Texte extrait ->
Maroc

Al-Madrassa al-Jadida : réinventer l’école pour restaurer la confiance et relever les défis de demain

Le Conseil Supérieur de l’Éducation, de la Formation et de la Recherche Scientifique (CSEFRS) vient de publier un rapport intitulé « Al-Madrassa al-Jadida : un nouveau contrat social pour l’éducation ». Ce document ambitieux met en lumière l’urgence de repenser en profondeur le système éducatif marocain pour l’adapter aux défis du XXIe siècle. Il propose une approche systémique visant à moderniser l’école, renforcer la gouvernance et préparer les nouvelles générations à un monde en mutation.

Consigne donnée 1 -> Restituez fidèlement le passage du texte ci-dessus sur le rapport du CSEFRS qui commence à « Le Conseil Supérieur » et se termine à « monde en mutation. ».
Consigne donnée 2 -> Prolongez le texte ci-dessus sur le rapport du CSEFRS en reprenant après sa dernière phrase.

Données fournies ->
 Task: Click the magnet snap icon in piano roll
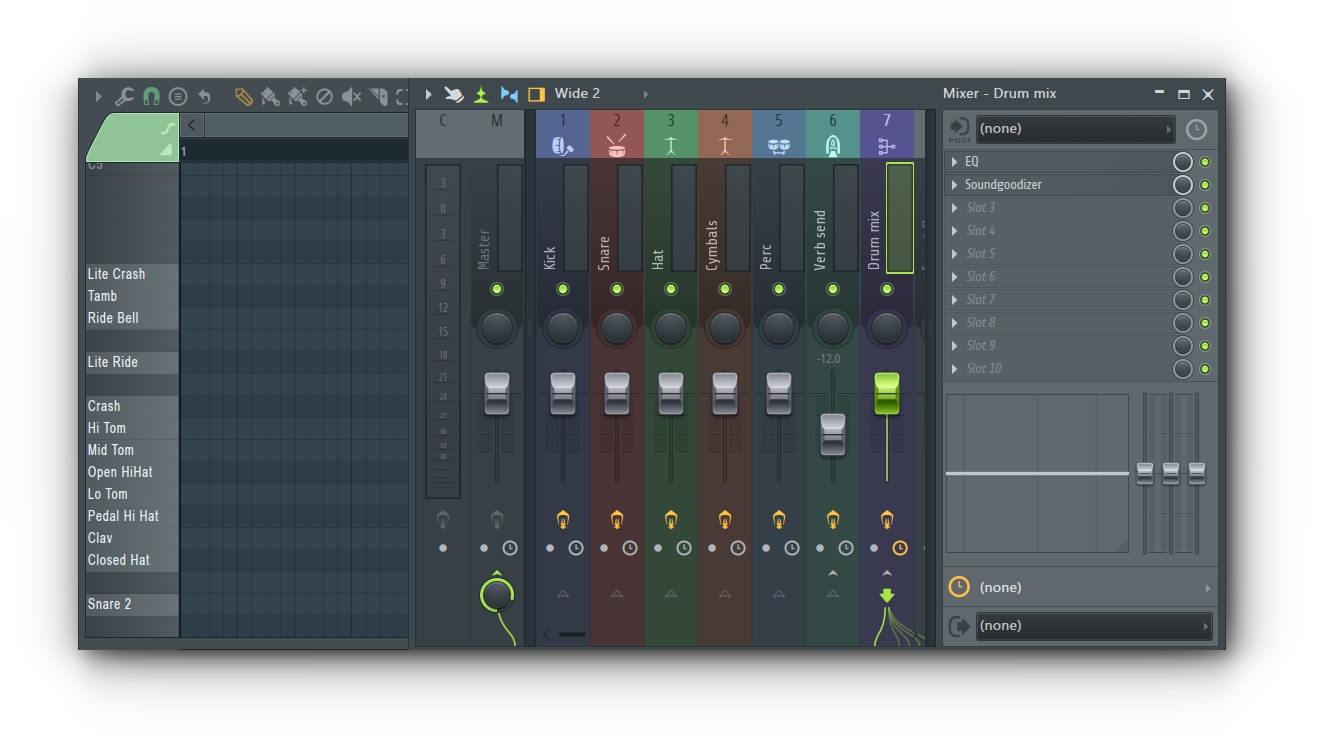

Réponse rédigée 1 ->
Le Conseil Supérieur de l’Éducation, de la Formation et de la Recherche Scientifique (CSEFRS) vient de publier un rapport intitulé « Al-Madrassa al-Jadida : un nouveau contrat social pour l’éducation ». Ce document ambitieux met en lumière l’urgence de repenser en profondeur le système éducatif marocain pour l’adapter aux défis du XXIe siècle. Il propose une approche systémique visant à moderniser l’école, renforcer la gouvernance et préparer les nouvelles générations à un monde en mutation.

Réponse rédigée 2 ->
Un monde en mutation, une école à moderniser

L’éducation marocaine se trouve à un tournant décisif. Face à un monde en constante évolution – révolution numérique, transition écologique, transformation du marché du travail – l’école doit cesser d’être un simple lieu de transmission du savoir pour devenir un espace dynamique de formation et d’innovation. Le rapport du CSEFRS insiste sur la nécessité d’un modèle pédagogique agile, qui rompe avec les méthodes classiques et prépare les élèves à des emplois et des défis encore inconnus. Il appelle également à une adaptation des curricula pour répondre aux besoins économiques du pays, en intégrant des compétences transversales et des savoirs pratiques.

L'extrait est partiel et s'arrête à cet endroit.